Un périple artistique aux allures de pèlerinage
Plus d'une fois, je n'ai pas réussi à faire de portrait. Car le croquis doit décrire non seulement la physionomie mais aussi l'esprit et l'âme. Or, un certain nombre de +Mères héroïnes+ n'avaient plus toute leur tête. Dans ces cas-là, je ne faisais que les embrasser, leur former un voeu de vie en paix, et prendre une photo souvenir", confie la femme peintre, les yeux en larmes. Et de se rappeler avec tristesse que plus d'une fois, elle est "arrivée trop tard". "Une sensation de regret me déchirait le coeur. Et je me sentais fautive", avoue-t-elle.
Chevaucher une petite moto durant quatre mois, traverser 18 provinces et villes, rencontrer des centaines de "Mères héroïnes" et en faire 225 portraits. Tout cela ne représente néanmoins que le tiers du pèlerinage que la peintre sexagénaire se promet d'effectuer, toute seule, en payant de ses deniers. Son budget, il provient de la vente de l'album de photos "Mémoire du Mékong", dont l'auteur n'est autre que son mari, l'"Artiste du Peuple" Pham Khac, metteur en scène du célèbre documentaire "Mémoire du Mékong". Sa motivation est simple : "Ayant traversé toute la guerre, je comprends parfaitement les sacrifices et la douleur qu'ont supportés les mères des morts pour la Patrie".

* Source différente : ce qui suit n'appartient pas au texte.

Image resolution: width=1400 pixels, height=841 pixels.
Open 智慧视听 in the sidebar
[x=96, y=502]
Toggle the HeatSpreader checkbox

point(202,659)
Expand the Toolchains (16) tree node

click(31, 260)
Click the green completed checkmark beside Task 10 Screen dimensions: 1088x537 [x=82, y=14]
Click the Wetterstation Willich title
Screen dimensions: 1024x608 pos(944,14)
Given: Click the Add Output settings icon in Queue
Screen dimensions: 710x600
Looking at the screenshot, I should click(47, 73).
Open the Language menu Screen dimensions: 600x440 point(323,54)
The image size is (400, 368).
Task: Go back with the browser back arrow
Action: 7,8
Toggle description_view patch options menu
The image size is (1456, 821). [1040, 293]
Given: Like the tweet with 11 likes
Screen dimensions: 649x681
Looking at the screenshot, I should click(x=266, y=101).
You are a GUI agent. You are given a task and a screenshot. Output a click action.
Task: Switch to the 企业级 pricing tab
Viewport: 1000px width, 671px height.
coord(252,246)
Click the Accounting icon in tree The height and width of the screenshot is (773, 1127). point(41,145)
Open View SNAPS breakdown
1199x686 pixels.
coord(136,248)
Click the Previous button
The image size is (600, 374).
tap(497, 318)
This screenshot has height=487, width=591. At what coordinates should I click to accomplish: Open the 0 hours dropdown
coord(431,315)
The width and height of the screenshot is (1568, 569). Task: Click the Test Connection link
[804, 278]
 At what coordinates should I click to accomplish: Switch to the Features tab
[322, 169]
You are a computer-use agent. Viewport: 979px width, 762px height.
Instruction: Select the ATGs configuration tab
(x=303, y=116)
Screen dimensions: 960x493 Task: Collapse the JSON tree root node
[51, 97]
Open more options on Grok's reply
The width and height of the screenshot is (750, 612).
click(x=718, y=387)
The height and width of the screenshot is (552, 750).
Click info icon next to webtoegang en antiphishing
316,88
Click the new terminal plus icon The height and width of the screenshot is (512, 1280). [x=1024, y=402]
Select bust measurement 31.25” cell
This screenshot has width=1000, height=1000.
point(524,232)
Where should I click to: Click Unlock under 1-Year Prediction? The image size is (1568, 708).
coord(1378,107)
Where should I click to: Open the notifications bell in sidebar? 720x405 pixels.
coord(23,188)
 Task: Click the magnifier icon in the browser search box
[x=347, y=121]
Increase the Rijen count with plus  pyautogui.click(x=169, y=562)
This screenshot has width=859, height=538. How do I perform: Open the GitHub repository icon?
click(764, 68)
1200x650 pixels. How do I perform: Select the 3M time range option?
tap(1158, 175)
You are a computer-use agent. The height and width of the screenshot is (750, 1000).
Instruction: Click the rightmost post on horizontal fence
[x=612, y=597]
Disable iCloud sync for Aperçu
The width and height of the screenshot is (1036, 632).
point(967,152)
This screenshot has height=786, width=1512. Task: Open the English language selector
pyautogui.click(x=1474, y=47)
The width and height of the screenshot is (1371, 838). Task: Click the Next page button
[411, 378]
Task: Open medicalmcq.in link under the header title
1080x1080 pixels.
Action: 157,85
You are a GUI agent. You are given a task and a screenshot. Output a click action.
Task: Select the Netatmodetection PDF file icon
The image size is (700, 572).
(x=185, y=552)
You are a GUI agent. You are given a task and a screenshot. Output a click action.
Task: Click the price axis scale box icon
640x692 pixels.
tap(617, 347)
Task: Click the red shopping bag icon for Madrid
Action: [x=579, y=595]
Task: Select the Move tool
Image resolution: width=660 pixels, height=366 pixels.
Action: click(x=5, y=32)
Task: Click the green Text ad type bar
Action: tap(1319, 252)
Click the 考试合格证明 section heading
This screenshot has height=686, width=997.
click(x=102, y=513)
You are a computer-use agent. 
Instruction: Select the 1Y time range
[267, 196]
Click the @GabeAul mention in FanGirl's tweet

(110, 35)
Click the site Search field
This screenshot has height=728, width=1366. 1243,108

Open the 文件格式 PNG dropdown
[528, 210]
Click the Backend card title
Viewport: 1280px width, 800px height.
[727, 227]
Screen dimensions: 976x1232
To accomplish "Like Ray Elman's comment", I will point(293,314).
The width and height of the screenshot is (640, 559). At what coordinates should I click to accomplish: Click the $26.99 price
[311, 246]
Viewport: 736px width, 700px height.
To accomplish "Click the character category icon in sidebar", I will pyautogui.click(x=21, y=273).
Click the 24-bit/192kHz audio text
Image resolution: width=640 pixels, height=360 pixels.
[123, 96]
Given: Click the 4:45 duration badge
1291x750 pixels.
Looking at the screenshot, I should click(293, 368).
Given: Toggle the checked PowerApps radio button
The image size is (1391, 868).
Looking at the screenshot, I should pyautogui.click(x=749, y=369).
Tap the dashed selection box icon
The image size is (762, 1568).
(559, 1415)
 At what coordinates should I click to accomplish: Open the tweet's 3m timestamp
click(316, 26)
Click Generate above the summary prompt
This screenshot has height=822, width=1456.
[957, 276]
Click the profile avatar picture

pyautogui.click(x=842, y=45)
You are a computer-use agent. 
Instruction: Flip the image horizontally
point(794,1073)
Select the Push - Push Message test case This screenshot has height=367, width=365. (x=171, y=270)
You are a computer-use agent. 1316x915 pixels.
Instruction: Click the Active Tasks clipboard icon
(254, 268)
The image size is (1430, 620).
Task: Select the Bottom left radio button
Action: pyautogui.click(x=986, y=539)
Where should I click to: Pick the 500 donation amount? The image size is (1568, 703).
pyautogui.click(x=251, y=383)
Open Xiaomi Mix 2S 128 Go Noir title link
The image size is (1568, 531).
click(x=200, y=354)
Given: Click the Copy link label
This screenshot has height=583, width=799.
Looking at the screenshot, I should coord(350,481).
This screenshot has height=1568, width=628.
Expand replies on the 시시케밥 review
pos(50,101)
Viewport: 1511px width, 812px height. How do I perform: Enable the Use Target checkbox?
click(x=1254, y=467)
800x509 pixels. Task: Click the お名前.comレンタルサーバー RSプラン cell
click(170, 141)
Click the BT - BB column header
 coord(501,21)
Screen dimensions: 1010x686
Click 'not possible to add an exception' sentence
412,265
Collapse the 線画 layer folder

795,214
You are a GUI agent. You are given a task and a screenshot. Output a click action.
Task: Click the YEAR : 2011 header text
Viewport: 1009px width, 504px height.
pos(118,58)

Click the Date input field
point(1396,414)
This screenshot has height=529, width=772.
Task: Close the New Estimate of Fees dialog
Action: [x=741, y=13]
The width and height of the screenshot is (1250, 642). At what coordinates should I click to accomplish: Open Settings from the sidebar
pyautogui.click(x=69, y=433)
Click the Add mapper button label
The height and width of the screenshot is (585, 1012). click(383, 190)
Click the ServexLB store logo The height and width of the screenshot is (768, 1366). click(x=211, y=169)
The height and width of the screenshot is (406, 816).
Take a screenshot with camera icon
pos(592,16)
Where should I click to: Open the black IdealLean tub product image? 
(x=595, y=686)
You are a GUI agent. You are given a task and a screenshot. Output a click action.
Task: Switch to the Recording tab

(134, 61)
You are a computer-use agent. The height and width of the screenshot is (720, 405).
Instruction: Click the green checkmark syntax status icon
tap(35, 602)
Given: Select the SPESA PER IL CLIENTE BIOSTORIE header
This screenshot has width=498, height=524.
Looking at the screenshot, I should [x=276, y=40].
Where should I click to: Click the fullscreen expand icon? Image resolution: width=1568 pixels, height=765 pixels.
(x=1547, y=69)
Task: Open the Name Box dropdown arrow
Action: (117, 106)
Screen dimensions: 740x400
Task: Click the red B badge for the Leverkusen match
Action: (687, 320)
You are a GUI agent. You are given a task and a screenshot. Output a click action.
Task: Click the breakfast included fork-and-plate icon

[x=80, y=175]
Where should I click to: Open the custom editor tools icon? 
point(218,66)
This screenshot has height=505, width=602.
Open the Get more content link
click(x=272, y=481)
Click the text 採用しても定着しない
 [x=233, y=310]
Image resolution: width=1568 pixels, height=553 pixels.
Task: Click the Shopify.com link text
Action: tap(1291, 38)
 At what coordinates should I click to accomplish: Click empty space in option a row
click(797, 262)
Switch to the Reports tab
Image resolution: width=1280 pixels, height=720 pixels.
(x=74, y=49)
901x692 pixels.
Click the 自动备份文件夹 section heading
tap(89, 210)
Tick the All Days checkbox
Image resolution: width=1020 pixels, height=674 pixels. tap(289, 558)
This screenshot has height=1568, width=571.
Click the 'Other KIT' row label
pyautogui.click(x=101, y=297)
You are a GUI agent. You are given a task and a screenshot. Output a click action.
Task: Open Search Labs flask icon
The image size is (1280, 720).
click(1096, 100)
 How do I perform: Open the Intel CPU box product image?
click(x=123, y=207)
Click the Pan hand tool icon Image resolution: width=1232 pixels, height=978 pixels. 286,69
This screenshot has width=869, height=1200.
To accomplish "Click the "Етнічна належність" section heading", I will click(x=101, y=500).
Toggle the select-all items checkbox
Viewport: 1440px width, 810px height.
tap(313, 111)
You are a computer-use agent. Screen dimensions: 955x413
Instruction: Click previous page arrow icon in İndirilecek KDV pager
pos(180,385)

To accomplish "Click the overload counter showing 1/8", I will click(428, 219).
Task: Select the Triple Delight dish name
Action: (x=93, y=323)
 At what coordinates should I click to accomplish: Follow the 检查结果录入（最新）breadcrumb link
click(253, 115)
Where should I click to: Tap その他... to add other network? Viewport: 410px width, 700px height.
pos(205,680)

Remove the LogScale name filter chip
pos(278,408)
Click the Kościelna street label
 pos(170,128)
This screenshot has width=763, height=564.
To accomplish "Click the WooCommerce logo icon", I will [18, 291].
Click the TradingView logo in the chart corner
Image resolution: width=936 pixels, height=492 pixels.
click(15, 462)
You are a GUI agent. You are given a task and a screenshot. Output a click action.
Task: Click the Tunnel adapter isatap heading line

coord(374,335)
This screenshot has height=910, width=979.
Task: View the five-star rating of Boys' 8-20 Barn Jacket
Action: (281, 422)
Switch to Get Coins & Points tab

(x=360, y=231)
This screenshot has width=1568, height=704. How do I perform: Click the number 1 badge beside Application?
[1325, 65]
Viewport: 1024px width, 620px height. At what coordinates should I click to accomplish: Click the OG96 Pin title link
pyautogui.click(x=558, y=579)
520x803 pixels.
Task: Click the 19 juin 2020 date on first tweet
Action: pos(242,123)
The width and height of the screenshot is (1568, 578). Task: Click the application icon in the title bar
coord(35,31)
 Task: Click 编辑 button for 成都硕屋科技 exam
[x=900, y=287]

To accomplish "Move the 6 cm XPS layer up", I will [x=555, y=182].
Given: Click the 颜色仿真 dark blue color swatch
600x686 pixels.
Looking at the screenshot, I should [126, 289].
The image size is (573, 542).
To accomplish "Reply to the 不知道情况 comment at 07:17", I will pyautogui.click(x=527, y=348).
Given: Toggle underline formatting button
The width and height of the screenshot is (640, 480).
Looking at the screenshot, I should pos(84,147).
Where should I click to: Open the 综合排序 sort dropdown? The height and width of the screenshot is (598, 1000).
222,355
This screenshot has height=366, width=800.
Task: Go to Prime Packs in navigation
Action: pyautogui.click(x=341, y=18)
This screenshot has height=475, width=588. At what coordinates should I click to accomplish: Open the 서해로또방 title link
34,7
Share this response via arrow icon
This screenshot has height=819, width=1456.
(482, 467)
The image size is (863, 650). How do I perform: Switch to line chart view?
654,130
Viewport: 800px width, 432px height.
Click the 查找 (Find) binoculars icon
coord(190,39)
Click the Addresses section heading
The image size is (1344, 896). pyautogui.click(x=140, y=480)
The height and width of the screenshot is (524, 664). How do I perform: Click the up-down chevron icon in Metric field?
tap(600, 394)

En visitant l'exposition extraordinaire de Dang Ai Viêt, la ministre du Travail, des Invalides de guerre et des Affaires sociales, Nguyên Thi Kim Ngân, a exprimé son admiration : "Si le pays témoigne de sa gratitude envers les +Mères héroïnes+ en leur facilitant l'accès aux services de santé et en améliorant leurs conditions de vie, la peintre Dang Ai Viêt le fait, elle, à sa manière, tout à fait différente mais non moins utile. Grâce à ces portraits extraordinaires, les générations futures pourront mieux imaginer ces femmes à la fois simples et grandioses qui ont fait le sacrifice suprême, celui de leurs enfants, pour la Patrie".